A product owner at a financial analytics company is looking to reduce storage costs and enhance the performance of SQL queries on their large datasets of transaction records. The datasets are currently stored in a traditional row-oriented format, which has led to increased storage needs and slower query response times. To address these concerns, which file format should the data engineering team transition their data storage to?
a) migrate the data to a more efficient relational database
b) archive older data to cold storage
c) Convert the datasets to a columnar storage format
d) implement data de-duplication across the datasets.
c)
Converting the data to a columnar storage format, such as Parquet, aligns perfectly with the goals of reducing storage costs and boosting query performance. Columnar formats store data by columns rather than rows, making them ideal for analytics and complex queries as only the necessary columns need to be read and processed.
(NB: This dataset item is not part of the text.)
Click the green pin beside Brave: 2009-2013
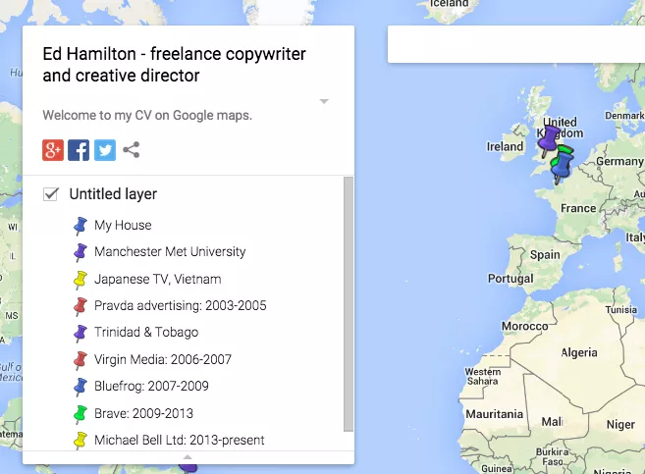 81,413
This leads to faster retrieval times and significant reductions in storage space, especially when dealing with large datasets.
An insurance company is planning to launch a new product that will utilize diverse data sources, including data from transactional systems, customer emails, and weblogs. To support analytics and machine learning models that will help tailor and optimize this product, which data storage solution should the data engineering team choose?
a) store all logs, emails and transactional data in a relational database.
b) store all logs, emails and transactional data in a data warehouse.
c) store all logs, emails and transactional data in a in memory database.
d) store all logs, emails and transactional data in a data lake.
d)
A data lake can store vast amounts of raw data in its native format, including structured, unstructured, and semi-structured data. This versatility makes data lakes ideal for supporting analytics and machine learning applications that require diverse datasets.
A data engineer at a digital marketing firm is tasked with integrating various data sources for advanced analytics. The company collects data from social media interactions, website logs, and customer feedback surveys. Given the nature of data originating from multiple sources, which of the following describes the data correctly?
a) structured data
b) semi_structured data
c) Unstructured data
e) Free-form data
b) The data collected from social media interactions, website logs, and customer feedback surveys typically includes a mix of formats like text, metadata, and possibly JSON or XML, classifying it as semi-structured. This type incorporates elements of both structured and unstructured data, making it not strictly adherent to a rigid schema but still containing some organizational properties.